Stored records
=== Begin Enclosure ===

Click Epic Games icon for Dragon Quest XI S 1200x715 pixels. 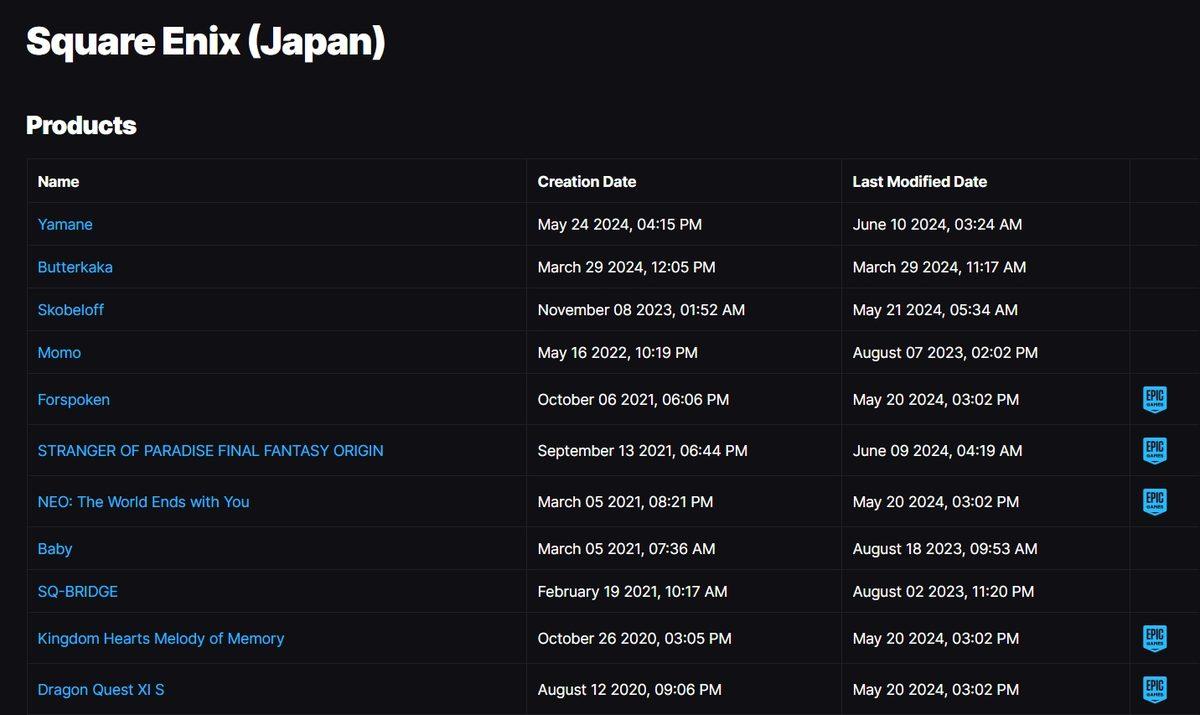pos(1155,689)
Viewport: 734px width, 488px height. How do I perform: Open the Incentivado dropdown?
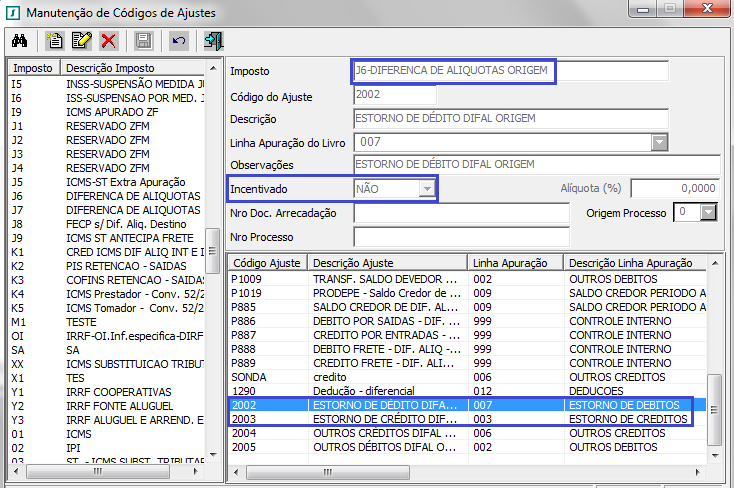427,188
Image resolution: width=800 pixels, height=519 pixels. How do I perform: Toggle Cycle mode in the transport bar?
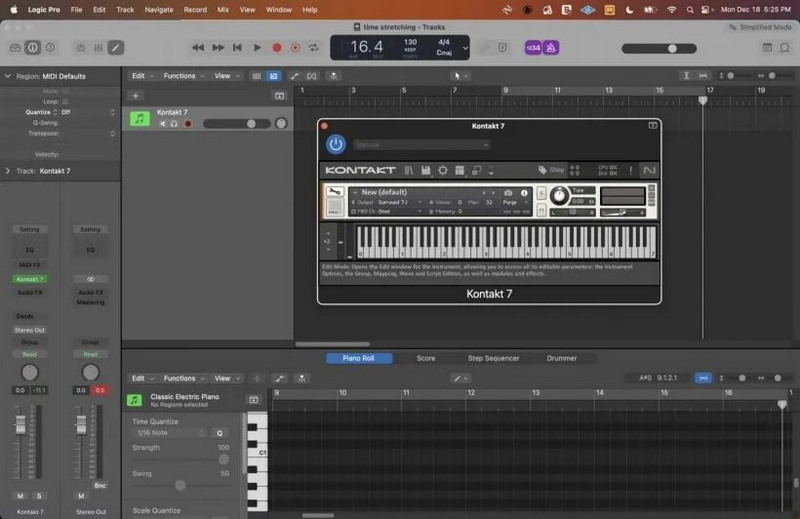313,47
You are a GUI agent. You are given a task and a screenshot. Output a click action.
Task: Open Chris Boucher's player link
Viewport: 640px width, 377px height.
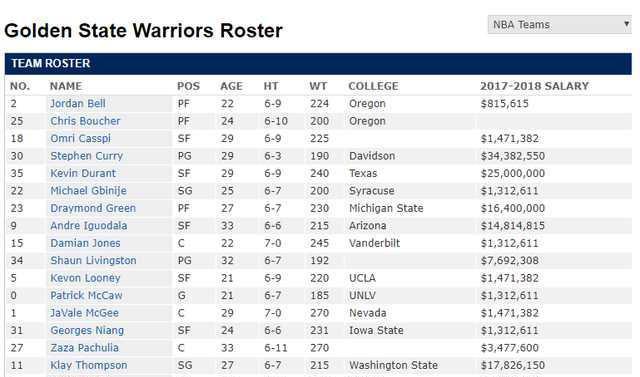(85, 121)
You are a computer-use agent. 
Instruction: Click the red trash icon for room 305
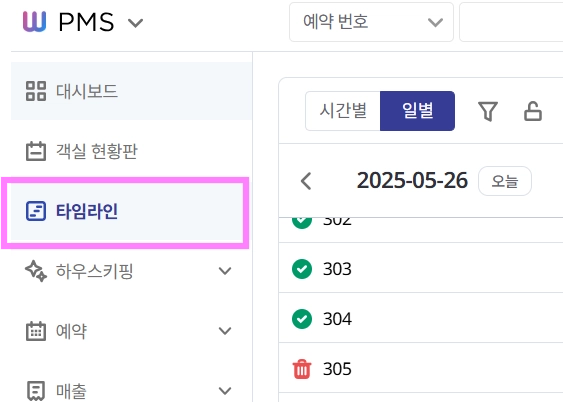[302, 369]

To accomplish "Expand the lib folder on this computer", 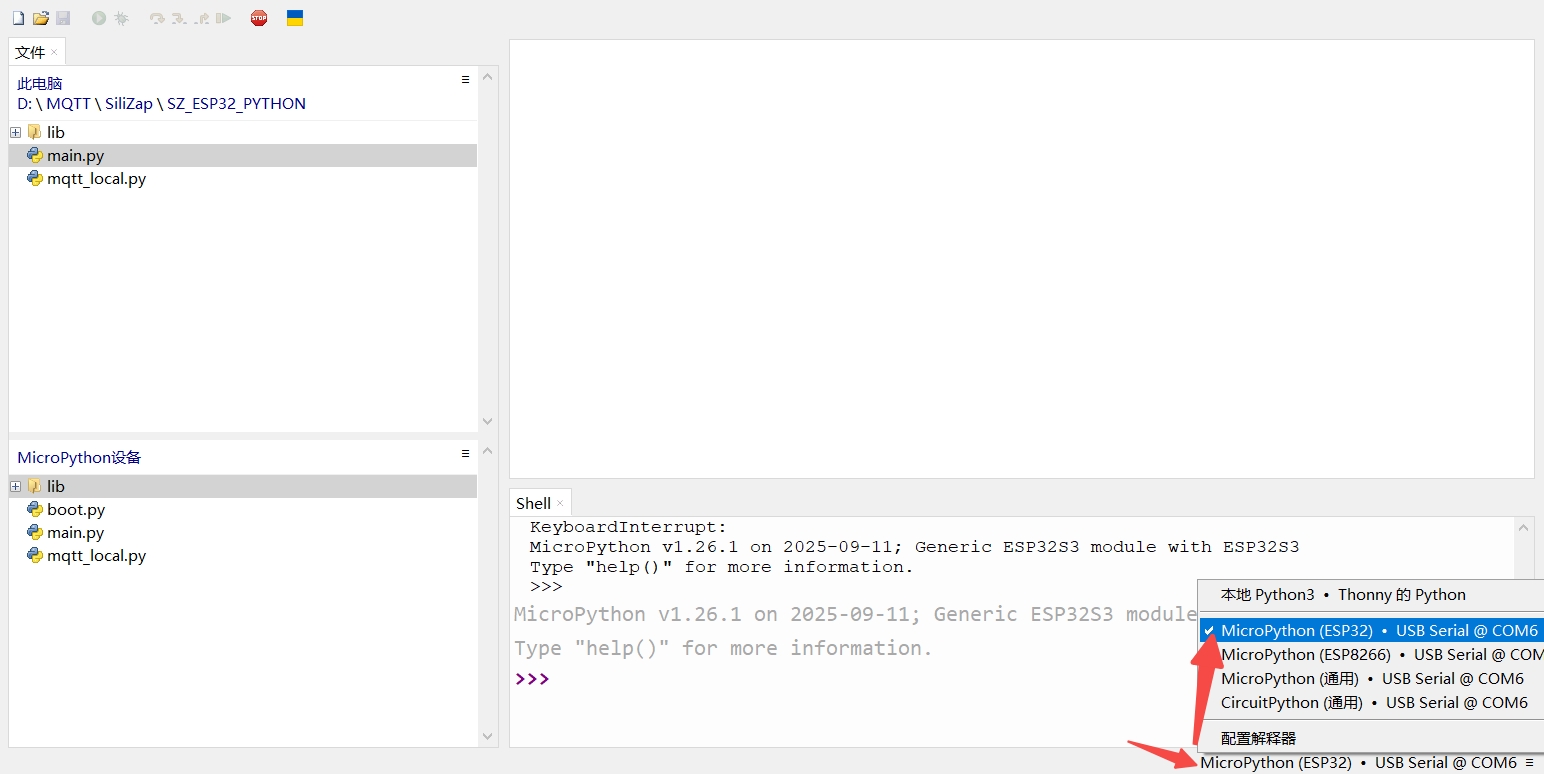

=== End Enclosure ===

## REQUIREMENT
Quote verbatim every line starting at the line that contains "Task: Open Chris Boucher's player link" and ending with the last line of the records; omit all pictures.

## FINISHED TASK
Task: Open Chris Boucher's player link
Viewport: 640px width, 377px height.
(85, 121)
You are a computer-use agent. 
Instruction: Click the red trash icon for room 305
[302, 369]

To accomplish "Expand the lib folder on this computer", 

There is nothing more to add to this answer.